I’m well over my word limit, and now I turn to you in the comments.

How could we use connected learning in creative, exciting ways to engage students who “hang back” in class?

4 Comments

Filed under Contemporary Pedagogy

4 Responses to The Case for Mr. Robot: Using Connected Learning to Combat Social Anxiety in the Classroom

  1. kelleyjwj

    I appreciate your perspective on connecting the “hang back” students. It reminds me of what Connie Yowell said about missing the starting point in our approach to education – the way we engage students in the experience. I know that my natural bias to pull those hang back students into the classroom norm will persist, even as those norms shift and perhaps for some actual good reasons, but I think your approach might bring them along to more various forms of engagement naturally. Thanks for sharing.

  2. How could we use connected learning in creative, exciting ways to engage students who “hang back” in class?

    — You’ll get your answer on Wednesday!!!!

    Also, I really enjoyed this post. I think the shy students are often the ones with the most to say.

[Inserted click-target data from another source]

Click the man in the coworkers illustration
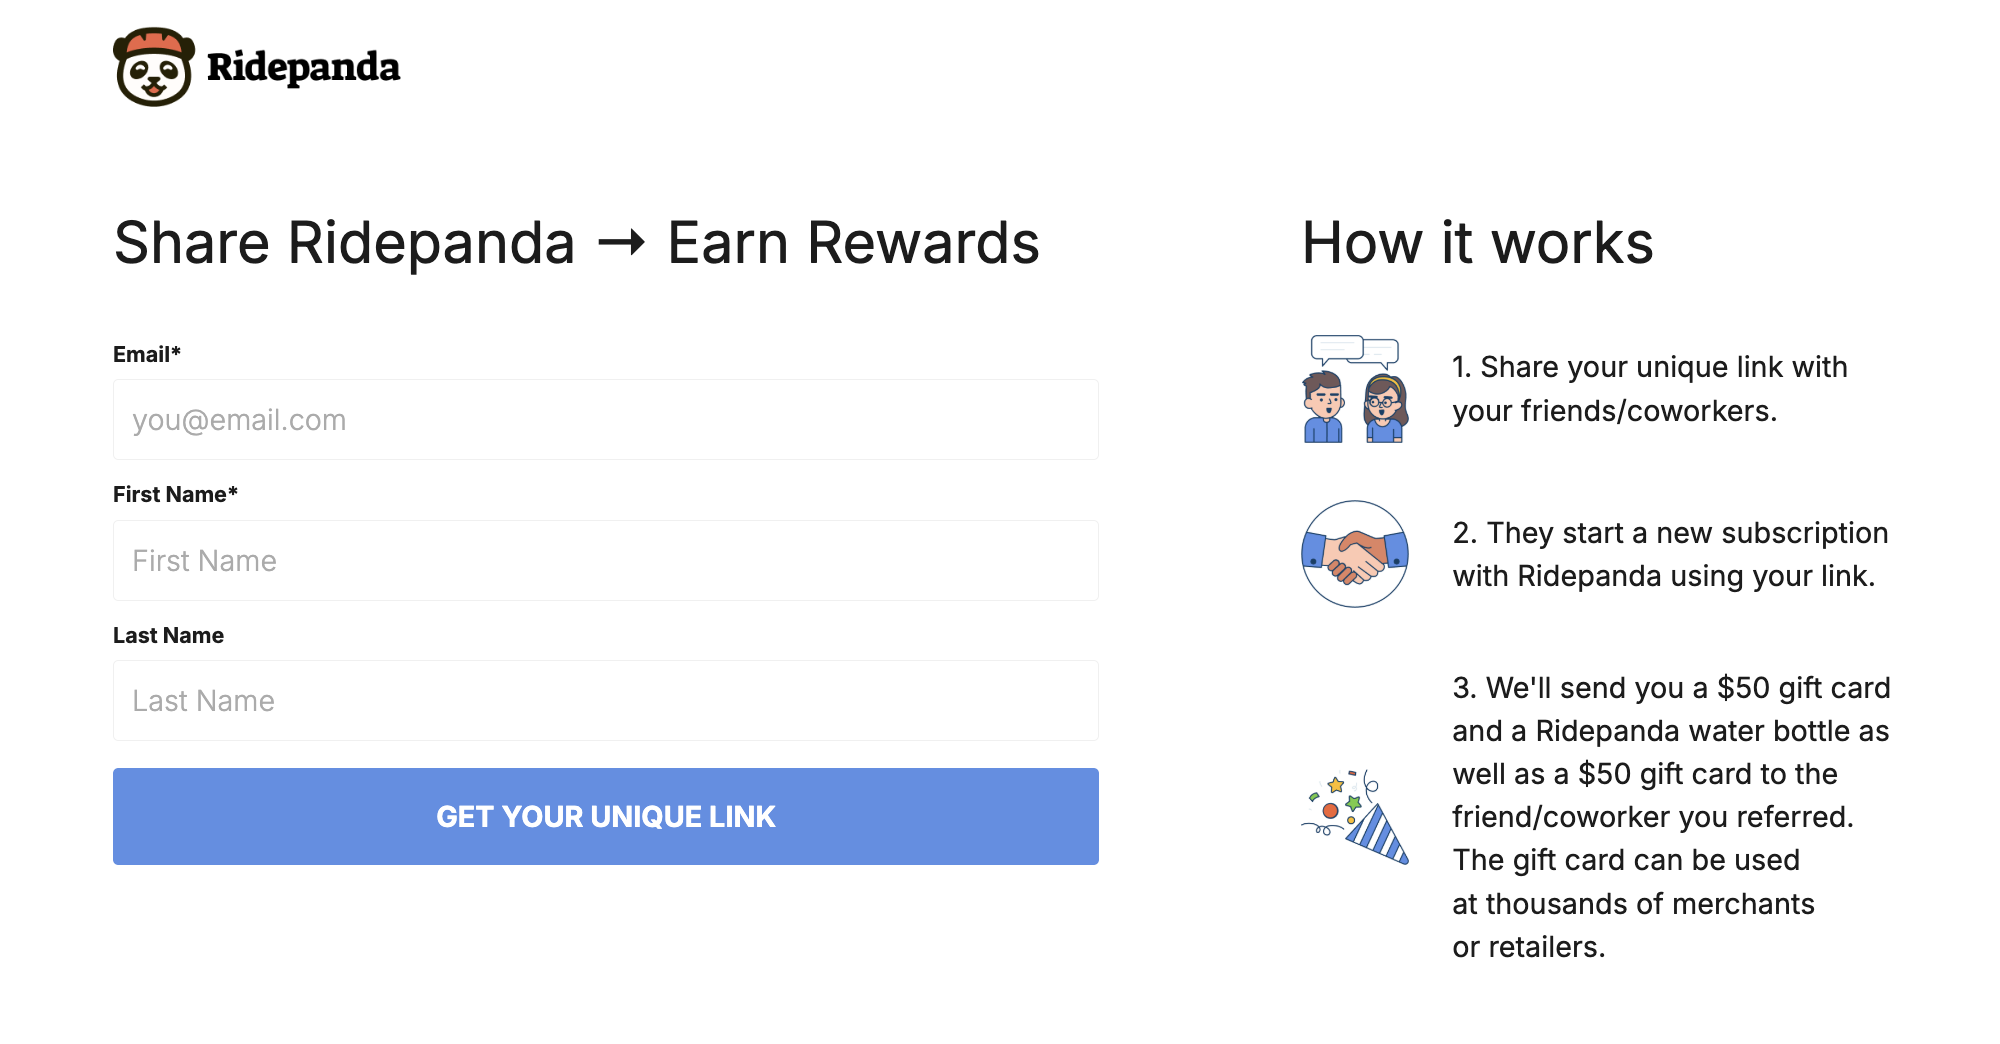Viewport: 2000px width, 1044px height. (1323, 407)
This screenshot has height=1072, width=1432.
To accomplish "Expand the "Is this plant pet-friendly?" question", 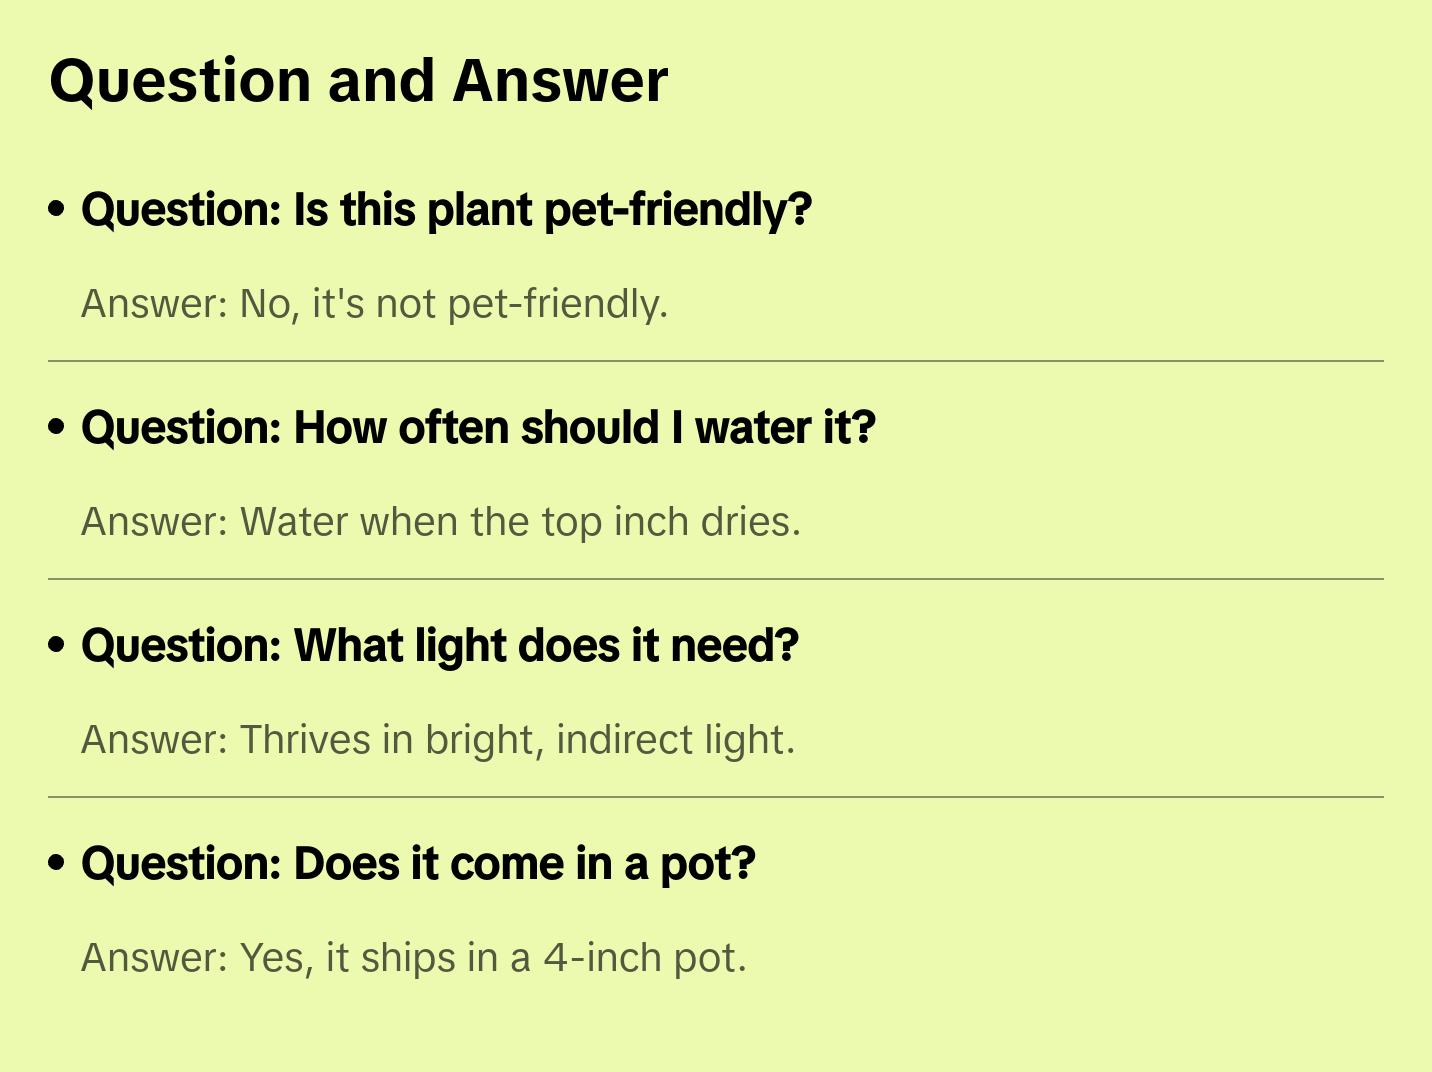I will coord(446,210).
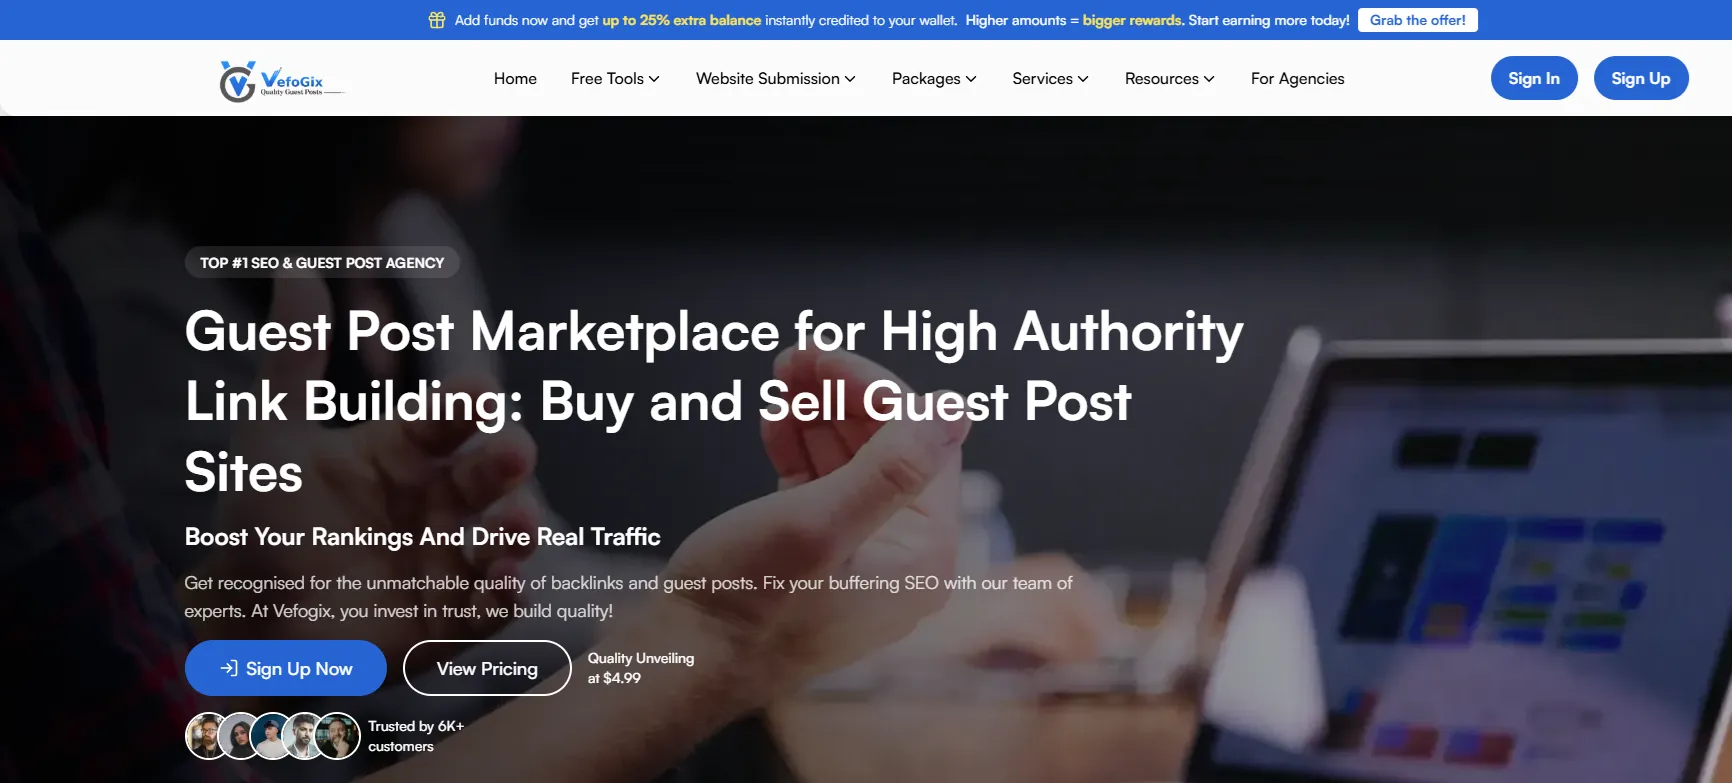Click the first customer avatar
The image size is (1732, 783).
(205, 736)
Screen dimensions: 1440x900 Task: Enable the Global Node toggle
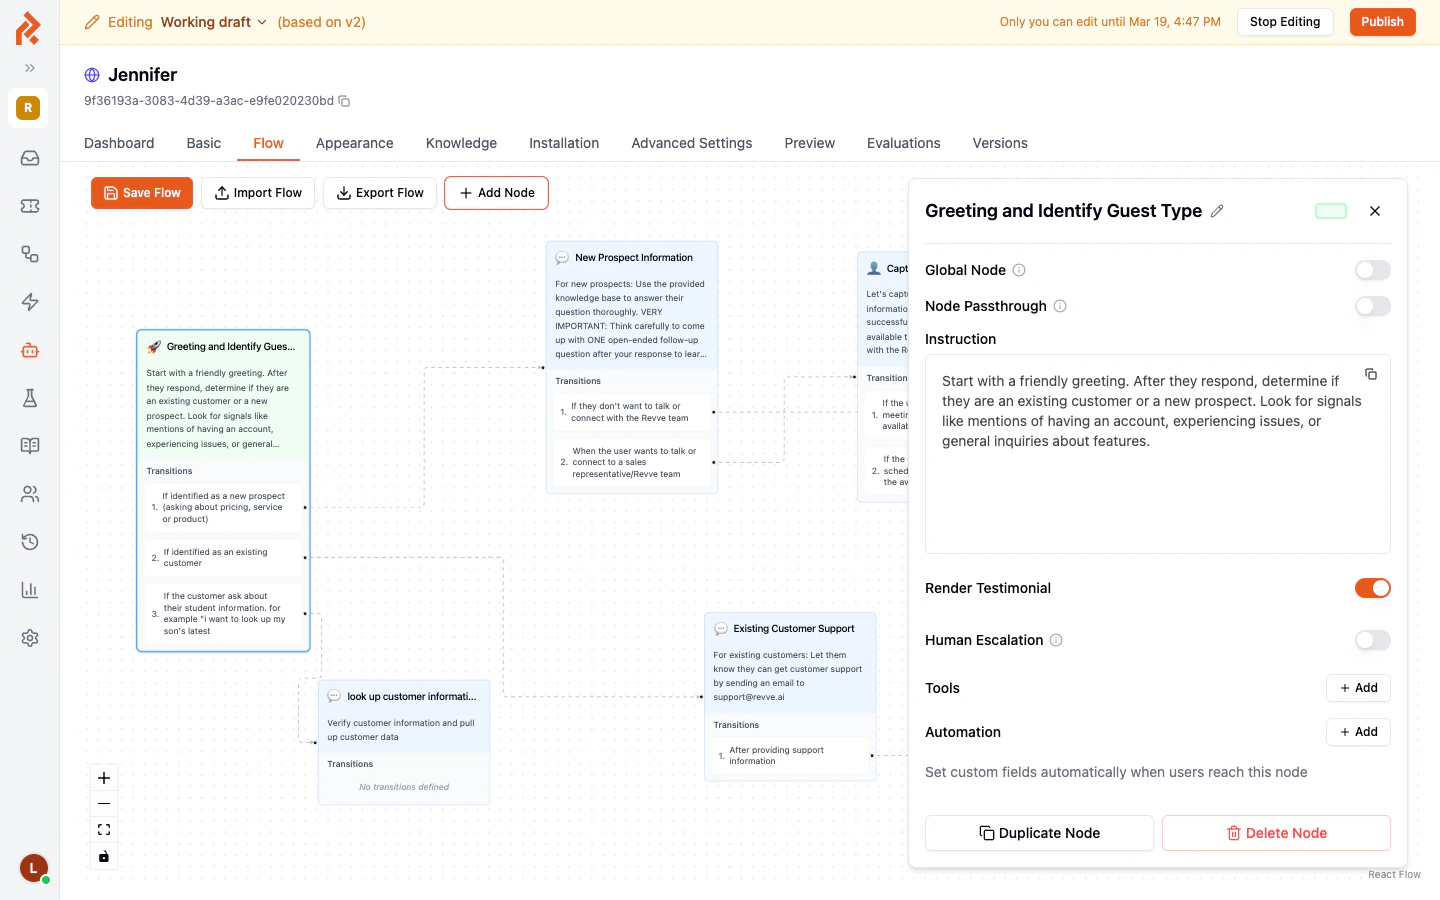(1372, 270)
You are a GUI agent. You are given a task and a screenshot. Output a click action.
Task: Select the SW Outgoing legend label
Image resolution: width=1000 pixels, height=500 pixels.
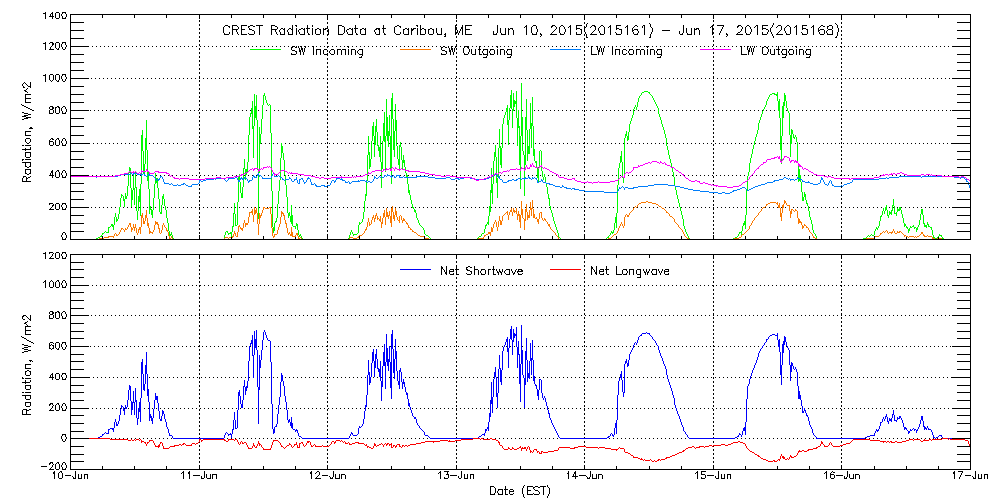(x=476, y=52)
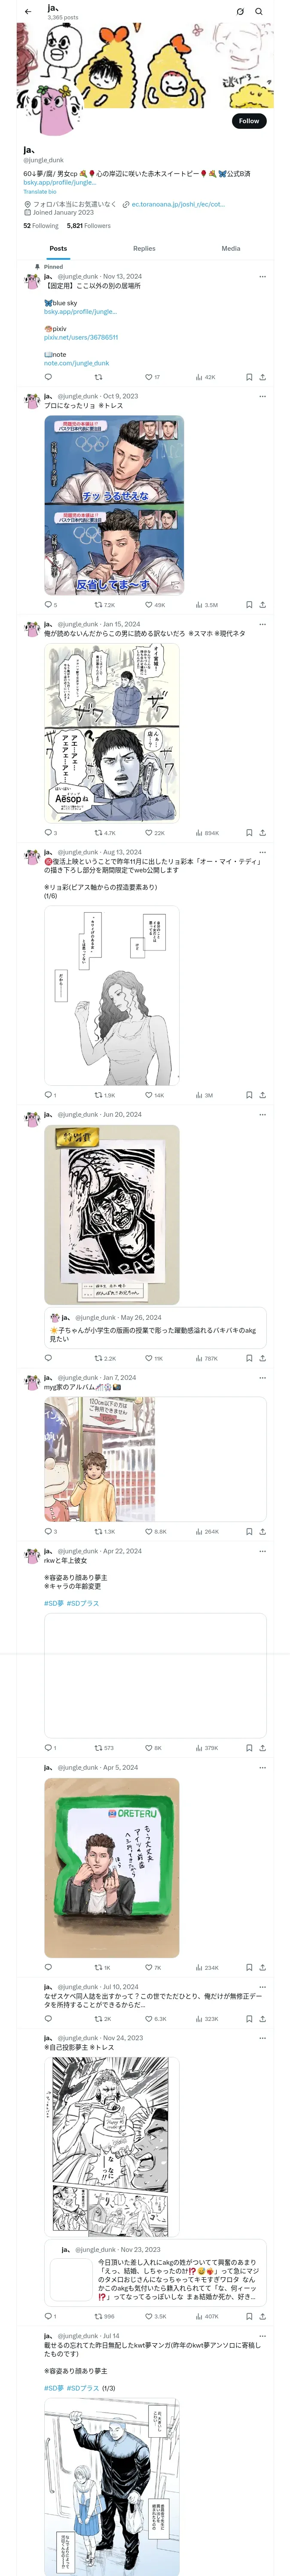This screenshot has width=290, height=2576.
Task: Open pixiv.net/users/36786511 link in pinned post
Action: point(81,337)
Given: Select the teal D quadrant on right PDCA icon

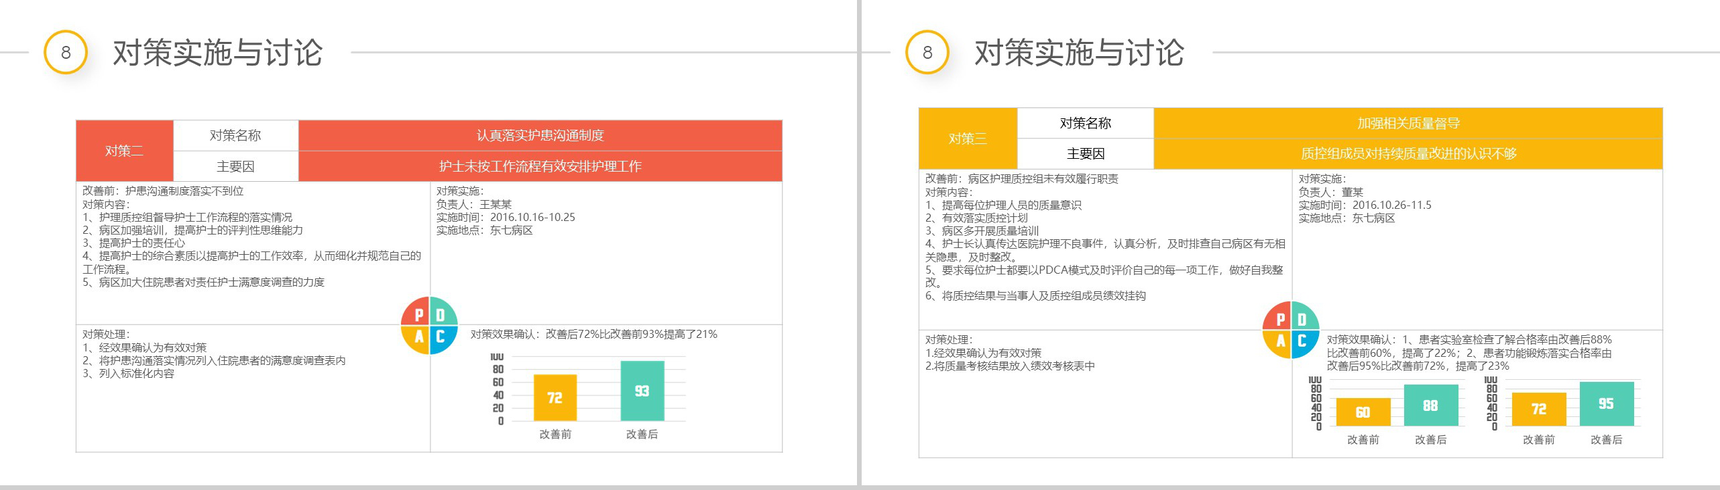Looking at the screenshot, I should click(1305, 316).
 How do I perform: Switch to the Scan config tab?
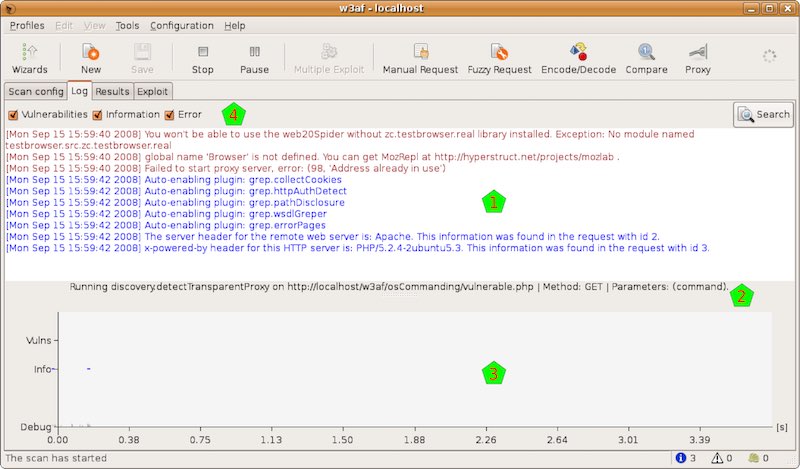(35, 91)
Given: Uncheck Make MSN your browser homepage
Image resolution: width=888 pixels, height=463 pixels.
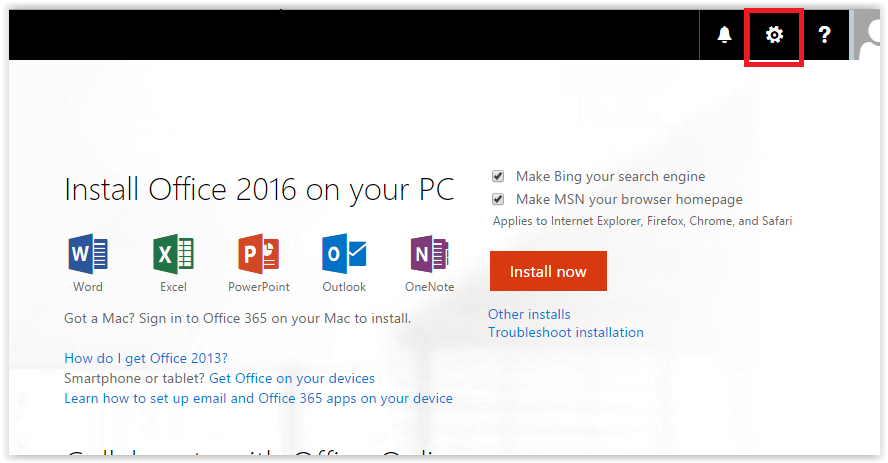Looking at the screenshot, I should [x=498, y=199].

    FYI – There is no word limit.

  3. Anne Hilborn

    I really like this idea, a method that gives shy students a way to fully participate in class, and encourages discussions outside of class. I’ve been in numerous discussion classes as a grad student that have sputtered and never really worked despite all of our best intentions (including those of the professor). Incorporating a flexible writing component that can take all sorts of formats and shapes might be a way of getting students to share the ideas and thoughts that for whatever reason they did not want to speak up about in class. I was a big believer in the benefits of discussion based classes until I attended too many unsuccessful ones, and effectively leading discussions where everyone gets a voice is one of the big challenges I see/fear in my teaching future. Creating discussions that are more than just sitting in a class talking and incorporating media to allow more people to express themselves will make things easier/more successful for a wider variety of students as well as for me as a teacher,

  4. A Brown

    I enjoyed your post. I definitely think that connected learning would be a good tool to get all types of students involved in class discussions. I always disliked classes where I would be graded on how often I spoke. What if a few students dominated the conversation too much, or some students take longer to process their thoughts than others? You brought up some great points!